As long as we finance schools through property taxes, that will be the case.
I am an engineer, not a social scientist. I can see that the “war on poverty” is lost. After $5 Trillion in spending, poverty is worse than when the “war” started. The same government that conducted the war in Vietnam (and lost), and the war on drugs (and lost), has lost the war on poverty.
There is no one easy answer to controlling poverty. One first step is to encourage marriage (prior to childbearing). Stable two-parent families are more economically sound than unmarried females with children.
I live in suburban WashDC. The public schools here are excellent, and many of them score very high in national rankings. Northern VA has a very high number of citizens with advanced degrees (because of the federal government workers). The citizens here demand excellent public schools, and they pony up the cash to pay for these schools.
If you wish to see how the middle schools in VA suburbs perform, just check the VA dept of education websites.

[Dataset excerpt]
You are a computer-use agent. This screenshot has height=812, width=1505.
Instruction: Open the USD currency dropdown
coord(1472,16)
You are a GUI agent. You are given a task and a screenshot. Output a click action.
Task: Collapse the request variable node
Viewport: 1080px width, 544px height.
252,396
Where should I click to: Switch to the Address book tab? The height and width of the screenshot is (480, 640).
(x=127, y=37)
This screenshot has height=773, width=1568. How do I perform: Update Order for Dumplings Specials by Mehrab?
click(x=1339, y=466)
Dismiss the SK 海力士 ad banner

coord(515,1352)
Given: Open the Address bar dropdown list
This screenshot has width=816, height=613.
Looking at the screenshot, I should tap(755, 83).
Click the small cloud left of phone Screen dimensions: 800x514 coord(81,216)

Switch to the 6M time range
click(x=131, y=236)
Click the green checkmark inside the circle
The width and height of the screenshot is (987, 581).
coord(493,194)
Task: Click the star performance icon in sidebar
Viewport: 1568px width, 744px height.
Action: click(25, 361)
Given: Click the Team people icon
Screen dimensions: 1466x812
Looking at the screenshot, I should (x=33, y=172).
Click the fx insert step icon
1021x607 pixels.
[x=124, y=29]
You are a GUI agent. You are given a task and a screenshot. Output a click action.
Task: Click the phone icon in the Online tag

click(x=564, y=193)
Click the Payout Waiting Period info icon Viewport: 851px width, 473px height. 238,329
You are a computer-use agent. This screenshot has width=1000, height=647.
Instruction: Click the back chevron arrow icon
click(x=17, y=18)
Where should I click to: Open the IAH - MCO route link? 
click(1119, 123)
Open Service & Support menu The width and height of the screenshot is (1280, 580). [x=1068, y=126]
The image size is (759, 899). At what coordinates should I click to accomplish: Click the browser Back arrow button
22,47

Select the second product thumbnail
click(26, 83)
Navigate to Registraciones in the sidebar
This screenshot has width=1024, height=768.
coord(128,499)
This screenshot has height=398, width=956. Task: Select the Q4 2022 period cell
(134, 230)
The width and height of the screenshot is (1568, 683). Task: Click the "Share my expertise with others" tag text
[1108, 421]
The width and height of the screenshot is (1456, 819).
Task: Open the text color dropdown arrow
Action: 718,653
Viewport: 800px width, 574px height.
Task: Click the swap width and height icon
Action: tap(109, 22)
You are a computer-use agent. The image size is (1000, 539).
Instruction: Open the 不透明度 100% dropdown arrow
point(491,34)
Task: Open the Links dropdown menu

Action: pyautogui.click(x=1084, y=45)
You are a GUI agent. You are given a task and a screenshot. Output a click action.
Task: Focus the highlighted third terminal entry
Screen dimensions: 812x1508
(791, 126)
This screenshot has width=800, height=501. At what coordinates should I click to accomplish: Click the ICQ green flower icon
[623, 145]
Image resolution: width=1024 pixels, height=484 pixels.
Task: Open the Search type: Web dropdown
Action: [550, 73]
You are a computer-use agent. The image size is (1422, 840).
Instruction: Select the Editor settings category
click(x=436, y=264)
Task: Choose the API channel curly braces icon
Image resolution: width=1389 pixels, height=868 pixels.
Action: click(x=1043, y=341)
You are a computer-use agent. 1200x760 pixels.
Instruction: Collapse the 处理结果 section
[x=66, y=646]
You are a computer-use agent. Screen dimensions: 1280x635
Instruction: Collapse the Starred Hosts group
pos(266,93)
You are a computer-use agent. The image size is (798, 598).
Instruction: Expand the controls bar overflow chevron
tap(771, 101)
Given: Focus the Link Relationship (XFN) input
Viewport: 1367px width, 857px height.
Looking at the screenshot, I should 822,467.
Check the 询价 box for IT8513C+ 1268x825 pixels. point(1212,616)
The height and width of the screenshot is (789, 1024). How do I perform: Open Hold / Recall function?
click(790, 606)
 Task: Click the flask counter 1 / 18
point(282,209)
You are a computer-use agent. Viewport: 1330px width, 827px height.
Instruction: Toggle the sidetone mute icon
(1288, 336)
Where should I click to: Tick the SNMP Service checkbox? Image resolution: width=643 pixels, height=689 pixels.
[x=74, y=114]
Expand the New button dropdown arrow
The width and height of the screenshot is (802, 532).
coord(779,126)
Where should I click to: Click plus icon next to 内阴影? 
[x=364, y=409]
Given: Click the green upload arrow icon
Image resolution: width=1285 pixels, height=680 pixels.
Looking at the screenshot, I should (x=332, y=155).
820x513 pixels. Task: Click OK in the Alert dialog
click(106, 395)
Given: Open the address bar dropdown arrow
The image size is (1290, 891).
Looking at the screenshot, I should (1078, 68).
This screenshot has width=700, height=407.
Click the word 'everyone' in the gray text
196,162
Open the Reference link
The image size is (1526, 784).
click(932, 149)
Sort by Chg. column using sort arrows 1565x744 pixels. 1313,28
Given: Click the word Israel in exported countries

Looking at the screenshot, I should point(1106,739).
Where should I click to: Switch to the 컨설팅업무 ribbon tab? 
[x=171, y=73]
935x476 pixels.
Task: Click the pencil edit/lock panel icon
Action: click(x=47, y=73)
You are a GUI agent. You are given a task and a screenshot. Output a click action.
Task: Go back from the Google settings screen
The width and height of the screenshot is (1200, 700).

WHAT YOU NEED TO DO
According to the passage on poverty and schools, why does Northern Virginia have a very high number of citizens with advanced degrees?

FINISHED TASK
Because of the federal government workers.